Todos levam a uma queda de resistência do organismo",
explica o titular do Departamento de Estomatologia do Hospital
do Câncer, Marcos Martins Curi. "No pico maior
de imunossupressão, aquele quadro que estava sendo
controlado naturalmente pelo organismo pode se alastrar
ou se agudizar. Essas infecções agudizadas
podem levar à bacteremia." Em alguns desses
casos, o paciente precisa ser internado, o que representa
um aumento no custo do tratamento, alteração
na qualidade de vida e aumento nas chances de óbito.
Prevenção
Muitas das complicações bucais vindas da quimioterapia
são tão agudas e complexas que chegam ao ponto
de interromperem o tratamento oncológico. "É
sempre bom tentar prevenir para não ter de interromper
um tratamento".
E a prevenção só é feita com
o atendimento odontológico antes do início
do tratamento de oncologia. "Geralmente, o atendimento
odontológico prévio não visa a tratar
tudo." O que o Cirurgião-Dentista deve fazer
nessa fase é apenas tratar as possibilidades de infecções
dentárias, como tratamentos endodônticos ou
cáries mais extensas. "Essa abordagem odontológica
antes do tratamento visa à parte mais urgente, que
representa risco de infecção para o paciente.

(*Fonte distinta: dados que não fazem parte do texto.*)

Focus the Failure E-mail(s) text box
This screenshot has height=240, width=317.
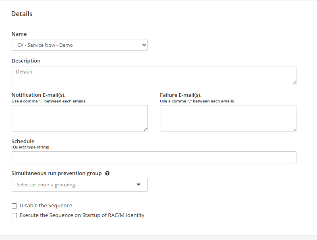[228, 118]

O restante pode ser feito durante o tratamento de quimioterapia,
entre os ciclos."
Mas, em alguns tipos de câncer, como o linfoma de
Hodgkin (que apresenta uma evolução muito
rápida), o tratamento começa imediatamente
após o diagnóstico e não há
tempo para o atendimento odontológico prévio.

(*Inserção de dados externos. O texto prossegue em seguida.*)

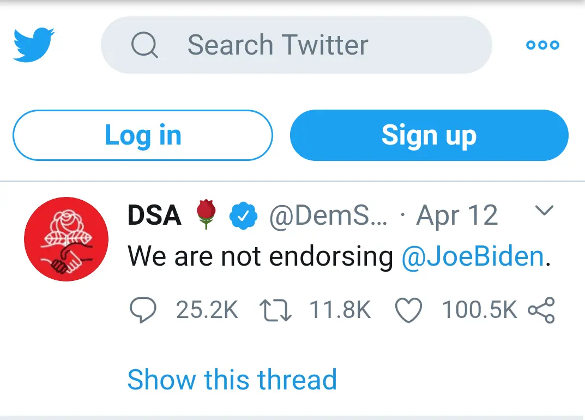The height and width of the screenshot is (420, 585).
Task: Share the DSA tweet
Action: click(x=541, y=311)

Nesse caso, é iniciado o tratamento oncológico
e, quando o paciente melhorar, terá uma resposta
a esse tratamento; então, entre um ciclo e outro,
será o momento adequado de haver uma intervenção
para o tratamento odontológico.
Quais os efeitos
colateráis
Dentre os efeitos colaterais causados na
boca de crianças submetidas ao tratamento quimioterápico,
podem ocorrer alterações na formação
dos ossos da maxila e da mandíbula e de odontogênese,
porque é uma fase em que todos os tecidos, os dentes
e os ossos estão se formando. "Dependendo das
seqüelas, a mais comum é não formar dentes,
dependendo da idade da criança e da gravidade dessas
alterações, as reabilitações
são feitas mais tardiamente e não nesse momento.
O grande desafio hoje é fazer essas reabilitações.

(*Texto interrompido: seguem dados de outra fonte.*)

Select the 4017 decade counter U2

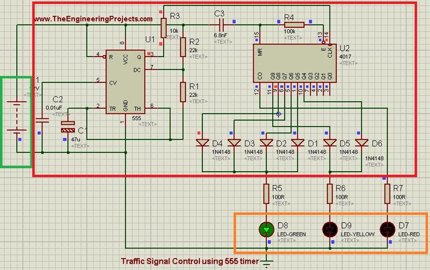click(x=294, y=63)
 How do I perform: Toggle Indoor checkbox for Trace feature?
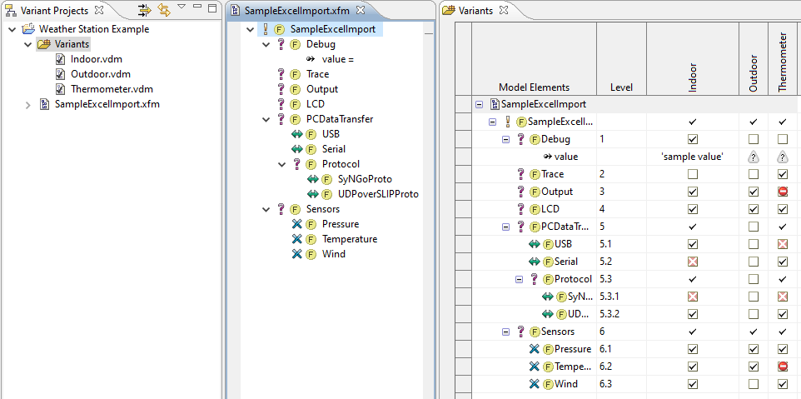(692, 174)
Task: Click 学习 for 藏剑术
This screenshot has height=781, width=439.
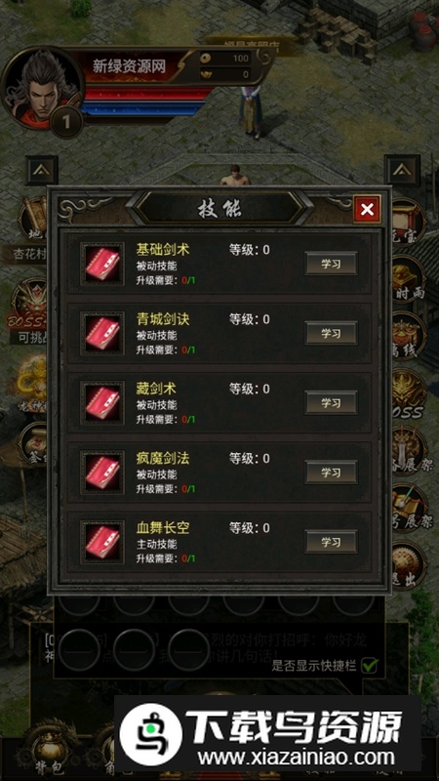Action: [x=331, y=402]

Uma das possibilidades que nós temos é reabilitar
a parte dentária com implantes osseointegrados. É
uma boa alternativa para a reabilitação de
pacientes jovens".
Um dos efeitos colaterais da quimioterapia de grande relevância
para a Odontologia, embora raro, representando apenas cerca
de 6% das complicações bucais, é a
neurotoxicidade, pois o envolvimento dos nervos bucais pode
causar dor odontogênica, o que é bastante semelhante
à dor da pulpite. Esses sintomas, freqüentemente,
desaparecem com a suspensão das drogas.